Les enfants eux, n'ont pas peur. Ils sont en sécurité. Ils sont dans cette place magique où on les transporte à chaque spectacle. Cet endroit où tout devient possible. Cet endroit qui préserve leur enfance. Fait qu'on se donne comme jamais. On offre la performance de notre vie.

20 mai: Ash

ash

Cette étrange bête poilue, c'est Ash Perrin, mon ami et mon boss dans The Flying Seagull Project. C'est un expert dans l'art de performer dans les lieux les plus chaotiques. Depuis 15 ans, il investit tout son temps et son énergie à faire rire les enfants les plus vulnérables de la terre. J'ai appris plus en deux semaines à ses côtés, que dans toutes mes formations de clown réunies. Malheureusement, nos routes se séparent. Il doit retourner d'urgence à Londres, car sa mère est très malade. Merci pour tout Ash. Merci d'exister. Merci de me faire confiance. Je suis fier d'être un Seagull et je promets de faire honneur à ton travail et ce jusqu'à la dernière seconde de cette tournée.

24 mai: des dizaines d'autobus

idomeni

Des dizaines d'autobus pleins à craquer de réfugiés qui se font évacuer d'Idomeni, derrière un mur de policiers qui bloque l'accès à tous les organismes d'aide humanitaire. De l'autre côté: des clowns! On est resté là des heures, à faire des tatas aux enfants, qui eux accouraient pour se coller la face à la fenêtre et exploser de joie de nous voir. Chaque jour, on aura été là pour eux... jusqu'au dernier! Au revoir les amis! Gardez espoir! Peu importe où ils vous amènent... On y sera bientôt! Promis!

26 mai: Al-Raqqah

alraqqah

Y'a pas grand-chose qui me fait plus plaisir qu'un enfant qui m'offre un dessin. Mais pas cette fois. Le jeune Yaser vient d'Al-Raqqah, en Syrie. Al-Raqqah a été bombardée hier. Yaser n'a plus de famille.

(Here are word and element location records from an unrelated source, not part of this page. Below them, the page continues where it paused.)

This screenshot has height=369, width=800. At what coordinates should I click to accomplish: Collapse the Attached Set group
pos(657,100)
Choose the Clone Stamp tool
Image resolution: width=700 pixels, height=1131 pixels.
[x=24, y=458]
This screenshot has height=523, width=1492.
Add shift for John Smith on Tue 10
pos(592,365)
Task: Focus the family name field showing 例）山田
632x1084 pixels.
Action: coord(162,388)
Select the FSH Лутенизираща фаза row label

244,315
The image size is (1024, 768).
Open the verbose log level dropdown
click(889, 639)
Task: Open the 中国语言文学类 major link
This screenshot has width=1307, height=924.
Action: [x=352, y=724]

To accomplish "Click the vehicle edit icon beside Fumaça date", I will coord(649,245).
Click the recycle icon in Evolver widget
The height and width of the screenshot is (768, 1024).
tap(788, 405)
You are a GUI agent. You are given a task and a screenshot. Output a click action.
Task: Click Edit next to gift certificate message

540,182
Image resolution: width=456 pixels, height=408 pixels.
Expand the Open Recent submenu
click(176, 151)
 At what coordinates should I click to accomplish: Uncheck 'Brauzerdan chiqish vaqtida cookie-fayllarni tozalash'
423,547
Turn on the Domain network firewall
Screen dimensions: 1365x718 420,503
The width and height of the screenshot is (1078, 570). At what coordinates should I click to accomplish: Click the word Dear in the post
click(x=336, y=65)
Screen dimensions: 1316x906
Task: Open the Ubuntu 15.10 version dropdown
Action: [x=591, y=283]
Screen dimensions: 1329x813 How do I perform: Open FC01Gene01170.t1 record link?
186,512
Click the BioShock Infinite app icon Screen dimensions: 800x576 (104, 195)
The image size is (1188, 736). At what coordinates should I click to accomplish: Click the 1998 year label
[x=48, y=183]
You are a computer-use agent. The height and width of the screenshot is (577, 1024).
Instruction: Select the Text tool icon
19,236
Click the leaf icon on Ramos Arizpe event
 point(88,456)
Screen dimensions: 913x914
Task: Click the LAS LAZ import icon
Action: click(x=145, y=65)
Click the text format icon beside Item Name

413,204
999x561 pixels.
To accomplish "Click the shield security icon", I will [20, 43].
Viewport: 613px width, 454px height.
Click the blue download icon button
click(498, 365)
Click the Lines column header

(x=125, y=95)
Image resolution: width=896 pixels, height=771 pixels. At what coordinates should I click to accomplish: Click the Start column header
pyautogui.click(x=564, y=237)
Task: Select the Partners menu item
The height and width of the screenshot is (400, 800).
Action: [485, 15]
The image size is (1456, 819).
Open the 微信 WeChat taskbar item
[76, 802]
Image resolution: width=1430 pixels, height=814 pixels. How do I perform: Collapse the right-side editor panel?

2 juin: là où le train ne passe jamais

train

À Idomeni, camp de réfugiés improvisé dans une gare de train abandonnée. Chaque jour, avec sa petite valise, Awira attendait le train pour l'Allemagne. Elle gardait espoir. Idomeni est fermée, la police a évacué tout le monde. Désormais, elle doit être dans un camp militaire. Là où le train ne passe jamais.

3 juin: Pablito

pablito

Cet étrange truc rose, c'est Pablito, un clown incroyable et un nouvel ami précieux. Tandis que bien des organismes prennent un million de précautions et dorment dans des hôtels confortables... Pablito fonce dans le tas! Il vit dans les camps et dans les mêmes conditions que les réfugiés. Il devient l'un des leurs, partage leur quotidien et créer des liens indescriptibles avec eux. À lui seul, il débarque dans les endroits les plus intenses et réussit à avoir autant de résultats qu'une troupe de clowns au complet. J'ai tellement appris et eu de plaisir à le suivre et à faire des spectacles avec lui!!

Aujourd'hui, il retourne en Espagne, mais je ne suis pas triste! Car bientôt, je serai en tournée avec lui et son fantastique organisme Contaminando Sonrisas... au Burkina Faso! Muchas gracias Pablito!! Te quiero amigo!

14 juin: c'est pas un film, c'est la vraie vie

idomeni

Des fois, la situation est tellement merdique ici, tellement irréelle, qu'on dirait un scénario de mauvais film. Tsé, quand ya toujours un truc pas possible de plus qui se passe... juste pour rajouter au drame? Par exemple, hier, 200 manifestants d'un regroupement néonazi se sont rassemblés devant le camp militaire de Vasilika, pour protester CONTRE les réfugiés. Ironiquement, les réfugiés (qui ne parlent pas la même langue) croyaient qu'ils manifestaient POUR leur cause. Ce qui aurait eu beaucoup de sens, puisque les Nations Unies venaient de décréter les conditions horribles de ce camp comme une violation des droits de l'homme. Ça fait que les réfugiés sont allés à leur rencontre, pour leur souhaiter la bienvenue. C'est là que la police a dû intervenir pour essayer d'empêcher les manifestants de tabasser les réfugiés.

Mais c'est pas un film. C'est la vraie vie. Avec toutes les épreuves qu'ils traversent et la souffrance qu'ils vivent au quotidien... les réfugiés doivent en plus continuellement être la cible de nos peurs... de toute cette haine et de cette violence. Ça fait aucun sens. Ils demandent juste à vivre une vie normale, en paix.

Ça fait que je vais retourner faire ce qui me semble le plus sensé dans ce genre de situation: jouer, aimer et rire avec eux.